GPA : « il faut se concentrer sur les témoignages des personnes concernées »

Un entretien avec Fiorella Mennesson, qui est née grâce à la GPA.

Par Corentin Luce.

La GPA. À la seule évocation de ces trois lettres, des cohortes de politiciens, de pseudo-philosophes et autres conservateurs déclinistes agitent les chiffons rouges et les peurs. Haro sur cette GPA ouvrant la voie au Meilleur des mondes d’Huxley, vous comprenez. Déclarations fantaisistes, explications grotesques, insultantes et pernicieuses, bref tout est bon pour discréditer la GPA, fruit de cet horrible capitalisme et de l’entreprise ultra-libérale de « marchandisation du corps » (exit les sportifs qui ne vendent que des performances grâce à leur corps ?).
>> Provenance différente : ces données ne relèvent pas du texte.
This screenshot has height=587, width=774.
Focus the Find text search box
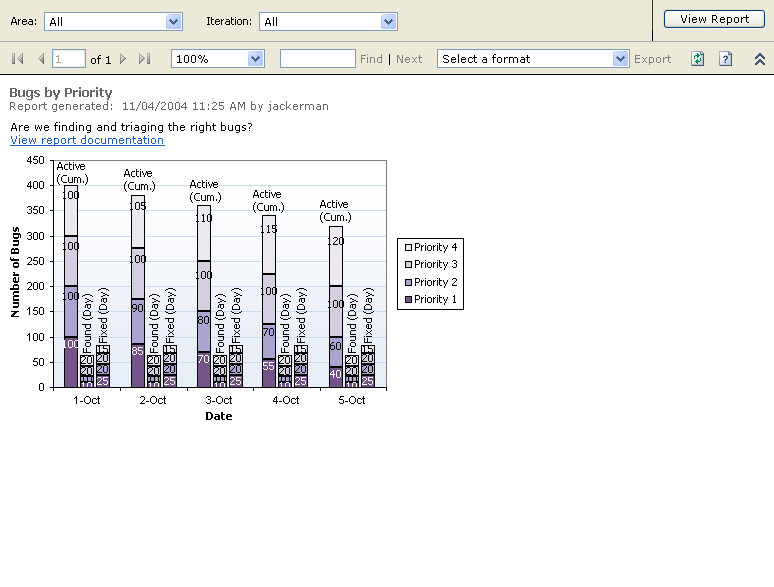(x=317, y=59)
Quitte à laisser lettre morte la vérité et la réalité, deux facettes que l’on oublie de montrer à chaque sujet touchant à la société (IVG, mariage homosexuel). C’est alors qu’on en oublie que derrière ces chiffres, ces polémiques, se cachent des femmes, des hommes, des parents, des enfants où la petite histoire côtoie la grande. Mais comme dirait l’autre, quand l’abjection dépasse les bornes, elle n’a plus de limites.
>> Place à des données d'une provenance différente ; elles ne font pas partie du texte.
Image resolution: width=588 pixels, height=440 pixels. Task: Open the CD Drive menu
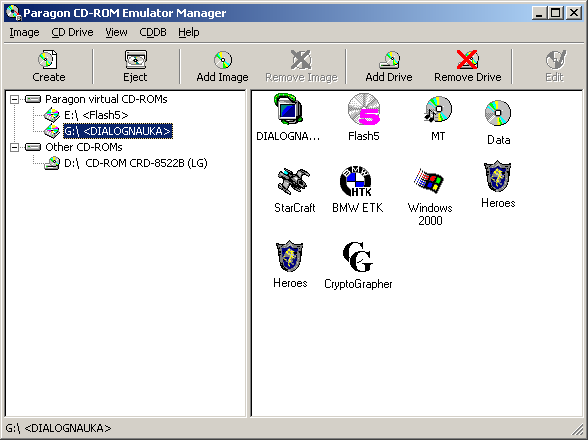tap(72, 33)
L’humanité ne recule devant rien.

À travers tous les débats contemporains sur l’euthanasie, la prostitution, la GPA ou encore le transhumanisme, se joue en réalité une question centrale : celle de la libre disposition du corps. Michel Foucault a montré, dans Surveiller et punir, comment « il y a eu, au cours de l’âge classique, toute une découverte du corps comme objet et cible de pouvoir ».

Contrôler l’individu et le peuple, pour l’État central, c’était avant tout rendre son corps docile. Le combat de la modernité a donc porté à la fois sur l’émancipation et l’appropriation du corps. Il a donc fallu faire de l’individu le maître de lui-même, de sa vie et de ses choix, en affirmant comme Tocqueville que « chacun est le meilleur juge de ce qui ne regarde que lui seul ».
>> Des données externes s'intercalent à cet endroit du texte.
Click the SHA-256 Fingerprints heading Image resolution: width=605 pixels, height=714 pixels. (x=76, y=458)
Pourtant, dans l’état actuel du droit positif, la libre disposition du corps n’est pas inscrite dans le marbre de la loi française.
Gaspard Koenig propose donc d’inscrire la libre disposition de soi dans la Constitution comme un droit fondamental. De là découleraient toutes les libertés qui restent mal assurées en droit français : liberté procréative, liberté sexuelle, liberté religieuse, liberté d’expression, liberté vestimentaire…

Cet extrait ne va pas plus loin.